#### [BRIEF]
From the entries below, return exactly the lines beginning at the one that contains "Choose Edit info" and ending at the one that contains "Task: Select Path 5 (Backup) result", both of them included, and only those lines.

------------------------------

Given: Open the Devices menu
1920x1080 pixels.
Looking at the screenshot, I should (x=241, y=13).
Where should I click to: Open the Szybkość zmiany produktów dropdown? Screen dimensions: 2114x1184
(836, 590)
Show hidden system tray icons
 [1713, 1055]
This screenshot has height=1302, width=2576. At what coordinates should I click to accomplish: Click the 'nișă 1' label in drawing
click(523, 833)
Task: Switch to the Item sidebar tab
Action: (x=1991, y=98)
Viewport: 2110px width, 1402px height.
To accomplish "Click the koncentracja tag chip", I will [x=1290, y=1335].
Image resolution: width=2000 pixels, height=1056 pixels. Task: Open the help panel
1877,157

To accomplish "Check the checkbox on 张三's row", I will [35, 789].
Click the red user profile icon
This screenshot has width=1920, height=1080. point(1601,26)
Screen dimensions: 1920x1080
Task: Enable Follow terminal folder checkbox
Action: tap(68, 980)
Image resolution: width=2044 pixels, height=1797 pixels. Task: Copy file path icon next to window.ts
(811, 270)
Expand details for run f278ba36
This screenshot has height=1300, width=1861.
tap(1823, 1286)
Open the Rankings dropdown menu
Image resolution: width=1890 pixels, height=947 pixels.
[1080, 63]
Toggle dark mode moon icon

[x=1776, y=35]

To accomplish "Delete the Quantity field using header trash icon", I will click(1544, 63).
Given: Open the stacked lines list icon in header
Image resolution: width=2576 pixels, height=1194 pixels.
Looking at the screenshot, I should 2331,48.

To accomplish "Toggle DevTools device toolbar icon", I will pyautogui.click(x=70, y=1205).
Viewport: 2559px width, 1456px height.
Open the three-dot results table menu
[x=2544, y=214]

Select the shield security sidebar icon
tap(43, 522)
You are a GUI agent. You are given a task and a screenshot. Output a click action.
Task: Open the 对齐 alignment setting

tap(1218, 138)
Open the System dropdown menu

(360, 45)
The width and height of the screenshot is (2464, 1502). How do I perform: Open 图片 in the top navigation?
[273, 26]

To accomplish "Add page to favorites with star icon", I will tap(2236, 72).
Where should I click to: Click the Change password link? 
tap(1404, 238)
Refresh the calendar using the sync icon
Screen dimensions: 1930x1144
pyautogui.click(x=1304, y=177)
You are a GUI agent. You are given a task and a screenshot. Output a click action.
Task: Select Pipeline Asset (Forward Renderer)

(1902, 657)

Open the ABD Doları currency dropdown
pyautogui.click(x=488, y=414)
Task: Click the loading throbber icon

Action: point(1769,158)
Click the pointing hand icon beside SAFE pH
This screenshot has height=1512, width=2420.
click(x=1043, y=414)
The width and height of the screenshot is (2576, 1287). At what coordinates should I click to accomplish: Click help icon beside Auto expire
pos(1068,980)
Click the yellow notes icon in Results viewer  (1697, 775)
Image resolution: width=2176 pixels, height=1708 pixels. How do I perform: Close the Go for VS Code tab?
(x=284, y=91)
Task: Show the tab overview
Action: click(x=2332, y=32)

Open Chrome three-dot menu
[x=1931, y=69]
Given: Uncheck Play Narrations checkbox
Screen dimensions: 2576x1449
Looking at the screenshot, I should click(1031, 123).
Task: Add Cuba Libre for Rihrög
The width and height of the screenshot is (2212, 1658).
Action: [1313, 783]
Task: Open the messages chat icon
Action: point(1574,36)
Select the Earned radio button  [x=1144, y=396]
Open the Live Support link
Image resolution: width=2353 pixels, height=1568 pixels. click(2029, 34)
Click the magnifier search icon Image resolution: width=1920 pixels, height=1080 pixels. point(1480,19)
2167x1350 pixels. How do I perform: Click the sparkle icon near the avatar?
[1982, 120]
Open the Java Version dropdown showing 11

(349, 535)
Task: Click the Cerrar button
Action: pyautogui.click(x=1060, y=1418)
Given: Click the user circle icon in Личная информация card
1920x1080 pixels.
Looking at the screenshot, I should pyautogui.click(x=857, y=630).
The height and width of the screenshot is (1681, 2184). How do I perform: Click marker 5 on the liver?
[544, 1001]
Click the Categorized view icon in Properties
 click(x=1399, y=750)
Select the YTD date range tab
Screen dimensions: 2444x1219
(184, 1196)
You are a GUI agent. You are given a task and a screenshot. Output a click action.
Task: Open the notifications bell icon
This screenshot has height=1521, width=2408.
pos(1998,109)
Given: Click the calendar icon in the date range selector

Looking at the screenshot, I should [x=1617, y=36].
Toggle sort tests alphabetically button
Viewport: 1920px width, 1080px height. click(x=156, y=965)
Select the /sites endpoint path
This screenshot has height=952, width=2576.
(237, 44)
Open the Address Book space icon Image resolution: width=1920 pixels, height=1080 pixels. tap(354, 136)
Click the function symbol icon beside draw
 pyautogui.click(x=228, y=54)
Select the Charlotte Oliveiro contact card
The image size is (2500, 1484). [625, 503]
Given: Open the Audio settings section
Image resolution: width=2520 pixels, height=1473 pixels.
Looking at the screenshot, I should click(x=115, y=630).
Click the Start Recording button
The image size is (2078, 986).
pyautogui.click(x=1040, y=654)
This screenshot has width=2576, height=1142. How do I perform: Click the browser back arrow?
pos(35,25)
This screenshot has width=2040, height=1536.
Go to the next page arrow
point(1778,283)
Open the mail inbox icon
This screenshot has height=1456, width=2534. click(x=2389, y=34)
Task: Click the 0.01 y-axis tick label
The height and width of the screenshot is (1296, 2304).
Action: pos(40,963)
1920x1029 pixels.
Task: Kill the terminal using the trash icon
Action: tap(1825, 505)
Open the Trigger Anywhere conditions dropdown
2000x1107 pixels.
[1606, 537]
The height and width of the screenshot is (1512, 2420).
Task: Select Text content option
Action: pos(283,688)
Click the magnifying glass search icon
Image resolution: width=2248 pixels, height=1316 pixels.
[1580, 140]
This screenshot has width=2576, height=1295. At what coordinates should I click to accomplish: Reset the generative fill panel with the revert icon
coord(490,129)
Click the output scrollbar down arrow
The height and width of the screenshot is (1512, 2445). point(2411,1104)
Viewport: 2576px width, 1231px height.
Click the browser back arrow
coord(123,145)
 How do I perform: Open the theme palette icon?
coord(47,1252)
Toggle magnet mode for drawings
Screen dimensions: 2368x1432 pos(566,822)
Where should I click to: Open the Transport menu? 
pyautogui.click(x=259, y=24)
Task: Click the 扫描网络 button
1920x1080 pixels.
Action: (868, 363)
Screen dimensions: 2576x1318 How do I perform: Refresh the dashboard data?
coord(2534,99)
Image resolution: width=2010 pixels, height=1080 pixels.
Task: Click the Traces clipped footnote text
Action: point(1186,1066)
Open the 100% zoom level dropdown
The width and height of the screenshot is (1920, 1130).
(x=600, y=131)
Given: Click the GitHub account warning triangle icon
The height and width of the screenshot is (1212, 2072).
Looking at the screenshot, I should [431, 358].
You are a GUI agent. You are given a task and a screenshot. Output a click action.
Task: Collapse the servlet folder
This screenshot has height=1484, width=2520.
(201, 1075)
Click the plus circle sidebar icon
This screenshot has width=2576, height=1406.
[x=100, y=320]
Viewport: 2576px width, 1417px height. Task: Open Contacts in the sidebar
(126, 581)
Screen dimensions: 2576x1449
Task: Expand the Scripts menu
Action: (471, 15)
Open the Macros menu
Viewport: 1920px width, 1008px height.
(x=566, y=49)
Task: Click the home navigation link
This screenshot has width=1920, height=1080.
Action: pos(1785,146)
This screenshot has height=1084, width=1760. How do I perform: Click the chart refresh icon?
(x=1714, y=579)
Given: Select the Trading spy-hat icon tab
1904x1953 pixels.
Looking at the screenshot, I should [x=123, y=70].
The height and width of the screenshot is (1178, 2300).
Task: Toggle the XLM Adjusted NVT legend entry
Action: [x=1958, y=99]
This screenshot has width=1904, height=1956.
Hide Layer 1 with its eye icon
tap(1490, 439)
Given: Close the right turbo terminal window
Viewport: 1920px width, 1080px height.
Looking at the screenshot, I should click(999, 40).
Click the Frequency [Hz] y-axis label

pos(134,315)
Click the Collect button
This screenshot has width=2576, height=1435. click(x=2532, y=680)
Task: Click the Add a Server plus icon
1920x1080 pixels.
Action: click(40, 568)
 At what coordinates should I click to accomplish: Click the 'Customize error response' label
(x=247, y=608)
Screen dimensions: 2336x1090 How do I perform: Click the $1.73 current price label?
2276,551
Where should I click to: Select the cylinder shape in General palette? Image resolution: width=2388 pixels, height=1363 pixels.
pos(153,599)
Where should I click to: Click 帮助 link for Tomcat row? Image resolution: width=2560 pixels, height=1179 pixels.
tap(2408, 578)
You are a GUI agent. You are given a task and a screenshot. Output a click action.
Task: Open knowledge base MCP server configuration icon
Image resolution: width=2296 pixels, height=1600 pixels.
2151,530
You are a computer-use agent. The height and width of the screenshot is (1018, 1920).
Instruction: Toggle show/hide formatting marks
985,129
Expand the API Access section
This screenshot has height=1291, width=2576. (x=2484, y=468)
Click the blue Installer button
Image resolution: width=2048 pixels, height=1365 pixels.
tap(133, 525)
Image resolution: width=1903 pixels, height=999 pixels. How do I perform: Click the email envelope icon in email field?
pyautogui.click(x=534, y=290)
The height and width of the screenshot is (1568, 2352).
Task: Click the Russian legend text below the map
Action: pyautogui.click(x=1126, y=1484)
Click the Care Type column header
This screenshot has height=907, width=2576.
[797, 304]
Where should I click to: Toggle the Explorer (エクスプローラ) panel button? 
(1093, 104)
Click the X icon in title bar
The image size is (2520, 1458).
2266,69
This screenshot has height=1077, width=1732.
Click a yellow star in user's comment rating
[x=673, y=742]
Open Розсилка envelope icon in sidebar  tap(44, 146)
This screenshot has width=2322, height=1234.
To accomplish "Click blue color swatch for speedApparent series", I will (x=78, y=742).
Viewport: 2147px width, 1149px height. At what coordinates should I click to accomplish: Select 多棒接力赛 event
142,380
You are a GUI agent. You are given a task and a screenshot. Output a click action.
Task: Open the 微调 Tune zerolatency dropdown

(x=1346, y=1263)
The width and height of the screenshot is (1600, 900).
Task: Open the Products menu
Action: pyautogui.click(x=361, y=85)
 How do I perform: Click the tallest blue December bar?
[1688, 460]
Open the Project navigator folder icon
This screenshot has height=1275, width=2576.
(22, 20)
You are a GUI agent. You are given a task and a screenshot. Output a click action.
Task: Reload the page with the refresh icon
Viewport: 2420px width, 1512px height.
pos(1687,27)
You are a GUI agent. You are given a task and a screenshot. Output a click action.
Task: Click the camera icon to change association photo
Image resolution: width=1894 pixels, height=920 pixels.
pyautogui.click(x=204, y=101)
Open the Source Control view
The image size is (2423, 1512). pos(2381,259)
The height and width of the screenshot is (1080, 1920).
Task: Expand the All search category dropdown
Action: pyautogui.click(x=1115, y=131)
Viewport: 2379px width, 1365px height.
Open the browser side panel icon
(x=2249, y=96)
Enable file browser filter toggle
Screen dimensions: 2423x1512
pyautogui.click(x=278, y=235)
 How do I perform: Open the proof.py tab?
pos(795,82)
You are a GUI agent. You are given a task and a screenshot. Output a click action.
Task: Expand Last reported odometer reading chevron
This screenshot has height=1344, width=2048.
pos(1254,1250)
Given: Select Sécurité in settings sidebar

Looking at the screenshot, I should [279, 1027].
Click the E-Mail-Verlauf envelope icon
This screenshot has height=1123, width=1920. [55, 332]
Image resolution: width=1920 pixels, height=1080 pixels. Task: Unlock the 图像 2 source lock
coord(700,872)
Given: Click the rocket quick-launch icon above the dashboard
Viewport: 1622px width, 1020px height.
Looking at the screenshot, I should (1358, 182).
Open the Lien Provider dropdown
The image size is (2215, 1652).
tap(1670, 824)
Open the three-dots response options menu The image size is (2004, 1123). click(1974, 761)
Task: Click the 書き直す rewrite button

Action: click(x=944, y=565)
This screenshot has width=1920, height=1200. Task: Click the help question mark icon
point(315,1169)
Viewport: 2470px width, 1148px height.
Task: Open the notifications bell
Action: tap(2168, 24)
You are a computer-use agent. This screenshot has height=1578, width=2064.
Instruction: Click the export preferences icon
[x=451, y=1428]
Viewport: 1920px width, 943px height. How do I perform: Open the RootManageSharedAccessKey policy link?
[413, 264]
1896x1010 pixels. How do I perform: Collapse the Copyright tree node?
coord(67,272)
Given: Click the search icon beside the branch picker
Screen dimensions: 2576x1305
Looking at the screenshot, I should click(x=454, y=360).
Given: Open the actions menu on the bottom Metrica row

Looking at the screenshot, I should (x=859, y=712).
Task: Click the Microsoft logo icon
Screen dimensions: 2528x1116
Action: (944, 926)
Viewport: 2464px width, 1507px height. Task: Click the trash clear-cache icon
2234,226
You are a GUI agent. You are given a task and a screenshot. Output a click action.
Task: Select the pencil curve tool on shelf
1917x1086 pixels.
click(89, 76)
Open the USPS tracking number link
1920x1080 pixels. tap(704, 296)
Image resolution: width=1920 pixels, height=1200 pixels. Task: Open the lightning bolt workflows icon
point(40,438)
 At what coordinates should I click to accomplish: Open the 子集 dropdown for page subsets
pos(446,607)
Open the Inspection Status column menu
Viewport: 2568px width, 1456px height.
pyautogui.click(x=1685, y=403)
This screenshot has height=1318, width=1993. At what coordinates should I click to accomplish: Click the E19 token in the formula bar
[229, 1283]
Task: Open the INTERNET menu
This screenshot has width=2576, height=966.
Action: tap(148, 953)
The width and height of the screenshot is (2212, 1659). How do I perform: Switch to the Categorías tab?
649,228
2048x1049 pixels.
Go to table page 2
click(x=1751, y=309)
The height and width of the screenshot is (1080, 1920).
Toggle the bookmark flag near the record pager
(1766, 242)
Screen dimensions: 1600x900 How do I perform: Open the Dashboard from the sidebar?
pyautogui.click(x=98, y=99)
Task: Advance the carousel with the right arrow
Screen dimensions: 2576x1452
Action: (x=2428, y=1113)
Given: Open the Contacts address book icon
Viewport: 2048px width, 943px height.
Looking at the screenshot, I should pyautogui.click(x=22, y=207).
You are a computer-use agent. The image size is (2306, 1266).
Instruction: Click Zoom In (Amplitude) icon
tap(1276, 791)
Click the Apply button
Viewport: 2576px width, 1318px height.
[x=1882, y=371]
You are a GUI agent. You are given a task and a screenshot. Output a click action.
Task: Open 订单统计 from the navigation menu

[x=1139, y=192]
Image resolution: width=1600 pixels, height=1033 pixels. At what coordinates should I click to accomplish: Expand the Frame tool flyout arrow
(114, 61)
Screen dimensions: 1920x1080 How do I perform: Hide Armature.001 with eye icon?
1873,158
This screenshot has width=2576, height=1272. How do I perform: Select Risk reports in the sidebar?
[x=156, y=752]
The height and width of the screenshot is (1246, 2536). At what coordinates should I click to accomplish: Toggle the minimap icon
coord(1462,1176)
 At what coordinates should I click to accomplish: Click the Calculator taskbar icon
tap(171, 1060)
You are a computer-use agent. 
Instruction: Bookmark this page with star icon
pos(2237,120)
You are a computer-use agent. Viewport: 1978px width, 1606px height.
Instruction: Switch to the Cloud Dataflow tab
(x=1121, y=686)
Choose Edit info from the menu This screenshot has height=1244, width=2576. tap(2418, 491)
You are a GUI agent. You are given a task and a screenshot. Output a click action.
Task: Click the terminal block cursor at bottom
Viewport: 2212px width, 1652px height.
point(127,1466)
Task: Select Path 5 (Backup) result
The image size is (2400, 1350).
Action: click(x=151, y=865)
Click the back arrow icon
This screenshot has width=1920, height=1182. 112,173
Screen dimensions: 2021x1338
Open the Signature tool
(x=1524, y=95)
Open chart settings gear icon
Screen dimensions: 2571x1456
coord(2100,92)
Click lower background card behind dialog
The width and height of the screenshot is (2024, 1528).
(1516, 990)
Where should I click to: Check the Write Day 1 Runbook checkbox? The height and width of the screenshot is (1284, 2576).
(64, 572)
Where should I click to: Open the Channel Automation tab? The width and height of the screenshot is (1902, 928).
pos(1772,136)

------------------------------

#### [EXPECTED ANSWER]
Choose Edit info from the menu This screenshot has height=1244, width=2576. tap(2418, 491)
You are a GUI agent. You are given a task and a screenshot. Output a click action.
Task: Click the terminal block cursor at bottom
Viewport: 2212px width, 1652px height.
point(127,1466)
Task: Select Path 5 (Backup) result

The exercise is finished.